- [INFORMATION SHOWN]
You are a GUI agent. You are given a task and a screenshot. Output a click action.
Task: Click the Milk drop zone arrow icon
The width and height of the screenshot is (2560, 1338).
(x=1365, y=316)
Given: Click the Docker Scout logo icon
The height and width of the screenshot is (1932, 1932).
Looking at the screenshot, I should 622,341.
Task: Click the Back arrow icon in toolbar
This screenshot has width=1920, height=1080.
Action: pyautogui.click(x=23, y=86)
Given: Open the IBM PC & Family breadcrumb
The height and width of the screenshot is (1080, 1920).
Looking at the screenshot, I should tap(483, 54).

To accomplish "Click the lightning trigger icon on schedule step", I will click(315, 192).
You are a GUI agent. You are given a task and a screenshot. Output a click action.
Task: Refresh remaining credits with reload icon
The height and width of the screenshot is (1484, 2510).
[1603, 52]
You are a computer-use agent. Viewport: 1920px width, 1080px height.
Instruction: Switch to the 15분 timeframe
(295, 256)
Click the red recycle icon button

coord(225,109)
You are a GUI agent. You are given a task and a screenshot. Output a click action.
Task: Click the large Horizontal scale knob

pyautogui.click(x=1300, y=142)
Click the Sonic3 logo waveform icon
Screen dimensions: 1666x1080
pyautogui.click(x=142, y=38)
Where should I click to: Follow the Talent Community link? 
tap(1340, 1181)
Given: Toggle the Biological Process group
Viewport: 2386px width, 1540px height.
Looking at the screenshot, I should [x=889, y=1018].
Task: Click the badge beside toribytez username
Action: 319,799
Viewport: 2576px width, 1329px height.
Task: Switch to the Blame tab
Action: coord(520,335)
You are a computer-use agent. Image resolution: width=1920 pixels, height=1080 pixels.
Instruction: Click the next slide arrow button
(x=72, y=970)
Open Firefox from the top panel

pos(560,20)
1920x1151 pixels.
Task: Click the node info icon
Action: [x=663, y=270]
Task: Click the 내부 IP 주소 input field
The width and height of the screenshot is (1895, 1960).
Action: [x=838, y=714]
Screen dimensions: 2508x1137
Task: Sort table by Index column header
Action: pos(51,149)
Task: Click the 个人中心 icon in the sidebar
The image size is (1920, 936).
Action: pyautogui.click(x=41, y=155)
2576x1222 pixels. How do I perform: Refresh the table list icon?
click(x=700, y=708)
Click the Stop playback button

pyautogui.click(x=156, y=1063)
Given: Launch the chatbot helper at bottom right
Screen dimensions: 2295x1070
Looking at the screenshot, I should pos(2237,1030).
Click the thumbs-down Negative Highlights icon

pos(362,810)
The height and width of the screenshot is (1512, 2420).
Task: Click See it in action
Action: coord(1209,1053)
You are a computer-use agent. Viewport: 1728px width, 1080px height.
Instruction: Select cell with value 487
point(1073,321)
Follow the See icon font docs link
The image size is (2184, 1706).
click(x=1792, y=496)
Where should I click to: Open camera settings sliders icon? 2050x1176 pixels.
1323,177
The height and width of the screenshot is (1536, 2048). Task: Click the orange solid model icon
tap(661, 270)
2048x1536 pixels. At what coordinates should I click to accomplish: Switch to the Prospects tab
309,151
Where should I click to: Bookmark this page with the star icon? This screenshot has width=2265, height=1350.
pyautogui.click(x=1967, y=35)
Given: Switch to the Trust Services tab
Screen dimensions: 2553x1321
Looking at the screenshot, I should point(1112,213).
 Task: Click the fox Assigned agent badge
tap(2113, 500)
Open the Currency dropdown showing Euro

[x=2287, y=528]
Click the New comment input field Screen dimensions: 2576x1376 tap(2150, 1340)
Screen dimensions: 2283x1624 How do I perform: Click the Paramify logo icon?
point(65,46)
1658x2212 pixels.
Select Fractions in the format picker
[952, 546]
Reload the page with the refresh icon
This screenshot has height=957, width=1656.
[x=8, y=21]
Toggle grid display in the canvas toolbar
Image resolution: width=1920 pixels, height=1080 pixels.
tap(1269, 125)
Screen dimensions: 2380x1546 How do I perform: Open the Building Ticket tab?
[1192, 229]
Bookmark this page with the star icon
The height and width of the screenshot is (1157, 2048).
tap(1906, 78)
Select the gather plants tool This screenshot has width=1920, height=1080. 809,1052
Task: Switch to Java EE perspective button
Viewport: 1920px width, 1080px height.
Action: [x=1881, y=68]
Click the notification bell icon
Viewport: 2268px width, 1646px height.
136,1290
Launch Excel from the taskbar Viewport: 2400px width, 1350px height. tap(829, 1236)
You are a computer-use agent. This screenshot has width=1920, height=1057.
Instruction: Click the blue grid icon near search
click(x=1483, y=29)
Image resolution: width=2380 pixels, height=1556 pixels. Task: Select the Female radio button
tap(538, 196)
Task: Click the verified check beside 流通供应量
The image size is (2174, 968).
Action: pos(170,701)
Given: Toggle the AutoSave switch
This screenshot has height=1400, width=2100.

- [WORK TO BE COMPLETED]
Find the line with "Click the thumbs-down" in the entries above. Retype it and each line after it, exactly, through the line with "Follow the See icon font docs link", and stop there.

- [RESULT OF THE TASK]
Click the thumbs-down Negative Highlights icon

pos(362,810)
The height and width of the screenshot is (1512, 2420).
Task: Click See it in action
Action: coord(1209,1053)
You are a computer-use agent. Viewport: 1728px width, 1080px height.
Instruction: Select cell with value 487
point(1073,321)
Follow the See icon font docs link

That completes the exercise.